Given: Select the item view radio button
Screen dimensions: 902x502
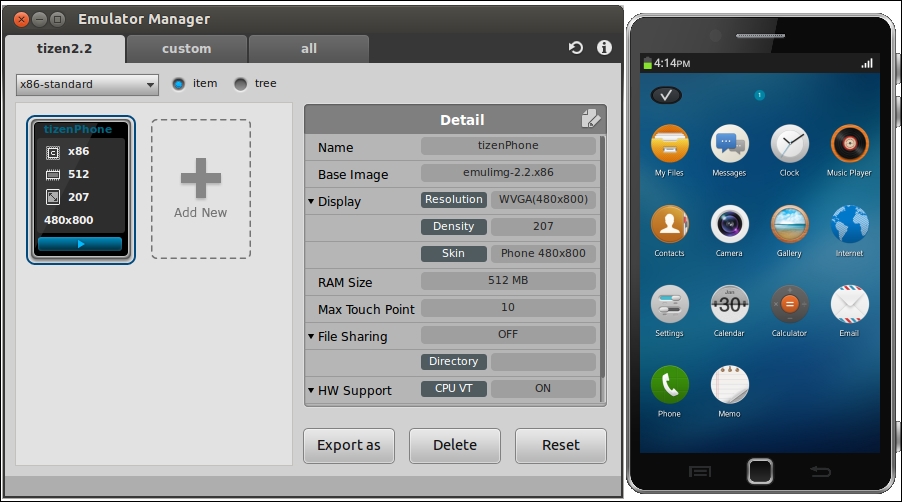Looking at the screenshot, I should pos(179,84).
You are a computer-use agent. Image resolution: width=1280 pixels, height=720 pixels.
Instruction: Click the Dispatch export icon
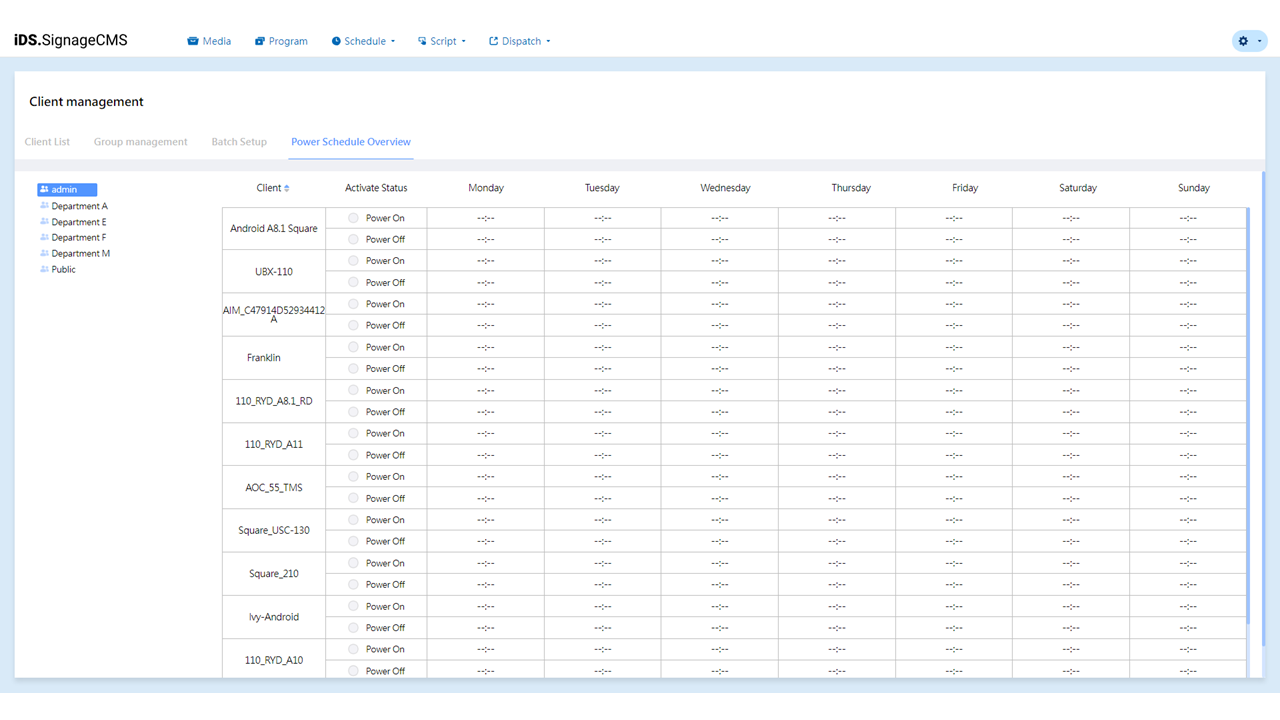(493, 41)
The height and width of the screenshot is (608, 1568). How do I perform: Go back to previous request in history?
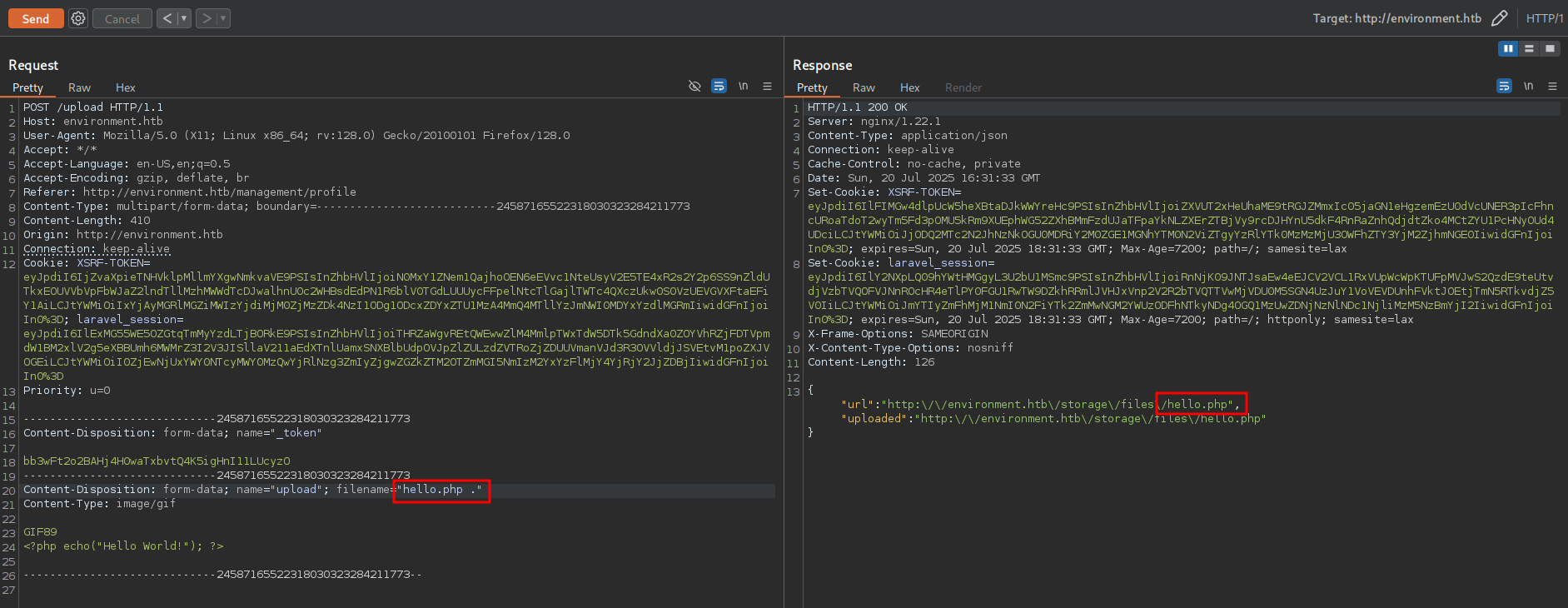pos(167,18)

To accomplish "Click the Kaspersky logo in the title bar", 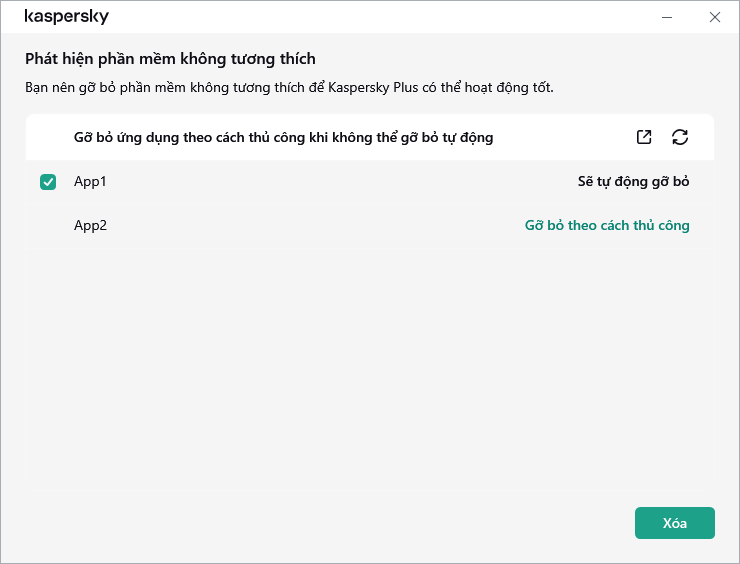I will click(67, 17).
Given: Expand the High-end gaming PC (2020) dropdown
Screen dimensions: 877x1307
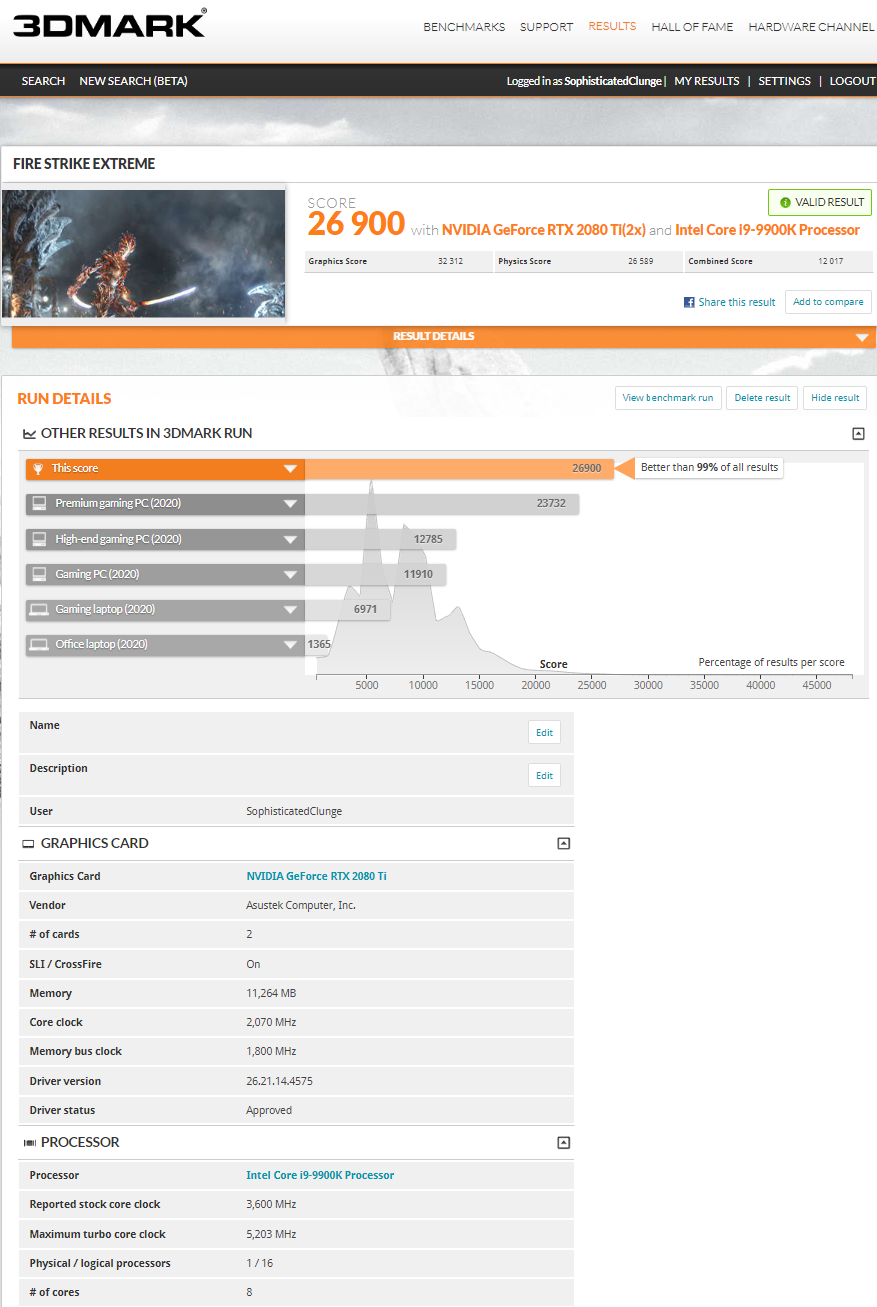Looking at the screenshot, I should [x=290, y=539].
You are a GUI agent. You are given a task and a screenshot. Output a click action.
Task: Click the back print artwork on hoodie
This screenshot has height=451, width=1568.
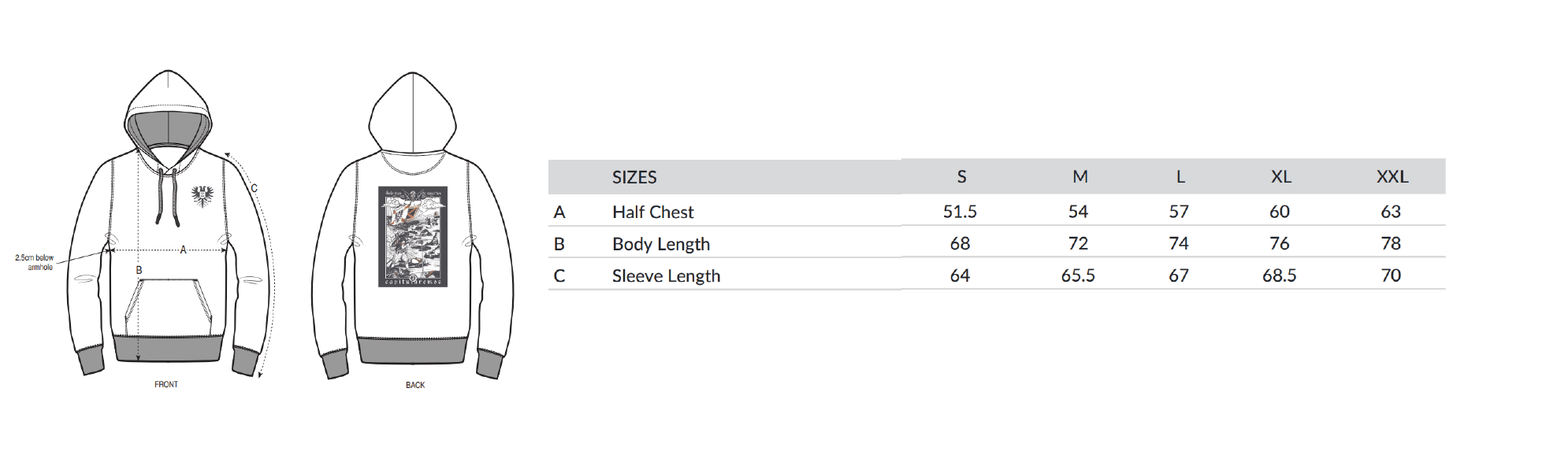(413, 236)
##############################
__The request__.
Rewrite the part of the data that opens with the line containing "Given: Expand the" and runs to the end of the data, swapping "hoodie" for "sweatshirt" and keeping everything else the same. Leave the pictures out of your answer.

__Result__.
Given: Expand the High-end gaming PC (2020) dropdown
Screen dimensions: 877x1307
Looking at the screenshot, I should [x=290, y=539].
You are a GUI agent. You are given a task and a screenshot. Output a click action.
Task: Click the back print artwork on sweatshirt
This screenshot has height=451, width=1568.
(413, 236)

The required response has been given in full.